Jusqu'à présent, l'église et la noblesse commandaient des céramiques décoratives, mais on assista à la démocratisation des carreaux en raison de leur utilisation intensive dans l'habitat urbain et la reconstruction de la ville. Pour répondre à la demande, la Real Fábrica de Louça ouvrit une usine de production de carreaux dans le quartier de Rato à Lisbonne, et 1715 connut la dernière importation étrangère de carreaux de céramique.
L'expansion portugaise à l'étranger, qui débuta au début du XIVe siècle, entraîna la rencontre de nombreuses cultures, et les azulejos reflétaient un sens de l'exotisme en incluant des éléphants, des singes et des peuples indigènes des colonies et territoires tels que le Brésil. Les textiles imprimés indiens représentant des symboles hindous et naturels devinrent à la mode entre 1650 et 1680, en particulier une composition appelée aves e ramagens ("oiseaux et branches").
La Chasse au léopard (1650-1675), exposée au musée, intègre des thèmes issus des conquêtes du Portugal à l'étranger et des traditions culturelles européennes. Ce panneau de faïence polychrome, provenant de la Quinta de Santo António da Cadriceira à Torres Vedras (à environ 50 km au nord de Lisbonne), représente une femelle léopard chassée par des indigènes couronnés de plumes.

* _DONNÉES FOURNIES_
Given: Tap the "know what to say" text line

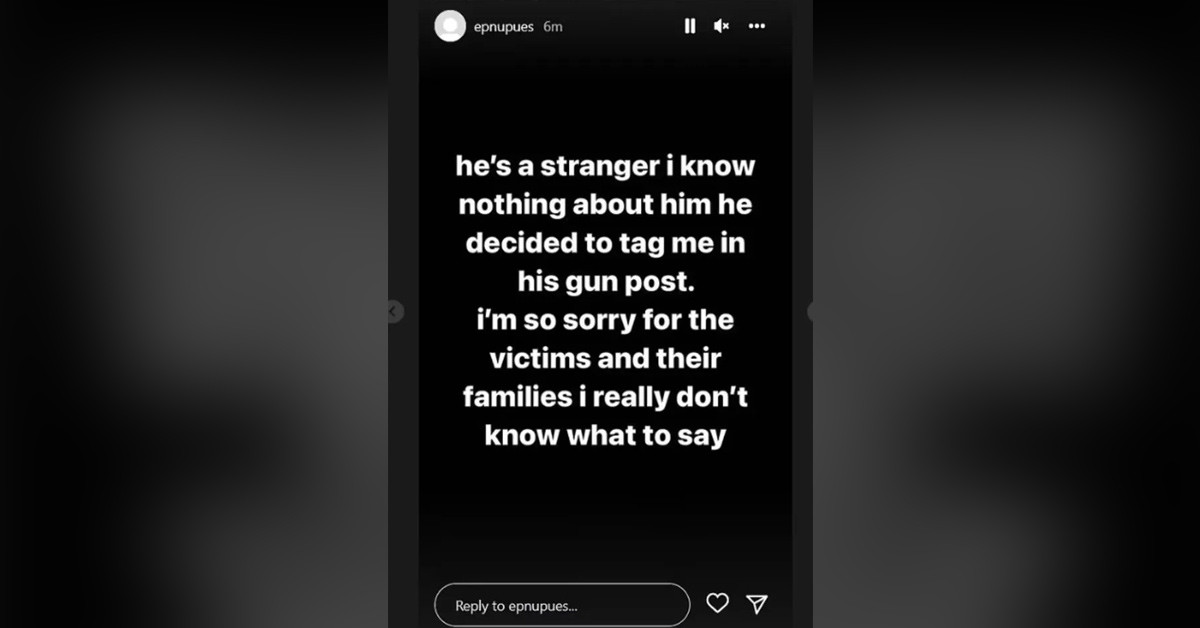Looking at the screenshot, I should click(x=605, y=436).
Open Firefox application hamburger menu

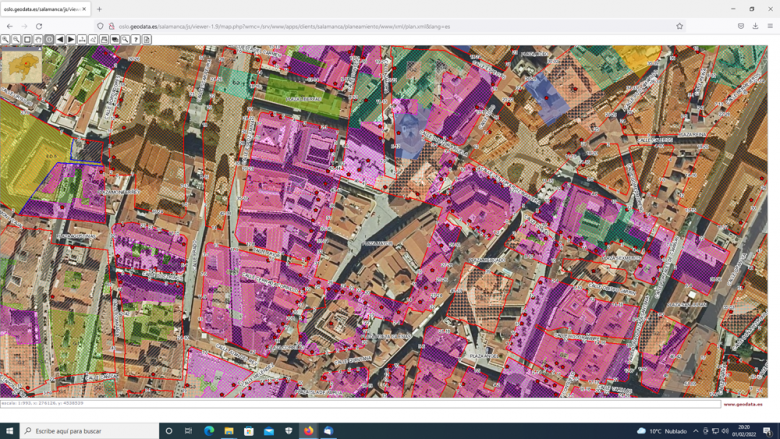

* _CONSIGNE ÉCRITE_
Résumez en deux phrases le passage sur les azulejos.

* _SOLUTION_
Jusque-là commandés par l'église et la noblesse, les carreaux se démocratisèrent grâce à leur usage intensif dans l'habitat urbain et la reconstruction de la ville : la Real Fábrica de Louça ouvrit une usine dans le quartier de Rato à Lisbonne, et 1715 connut la dernière importation étrangère de carreaux. Les azulejos reflétèrent l'exotisme né de l'expansion portugaise, avec des éléphants, des singes et des peuples indigènes, comme dans le panneau La Chasse au léopard (1650-1675), où des indigènes couronnés de plumes chassent une femelle léopard, tandis que les textiles imprimés indiens furent à la mode entre 1650 et 1680.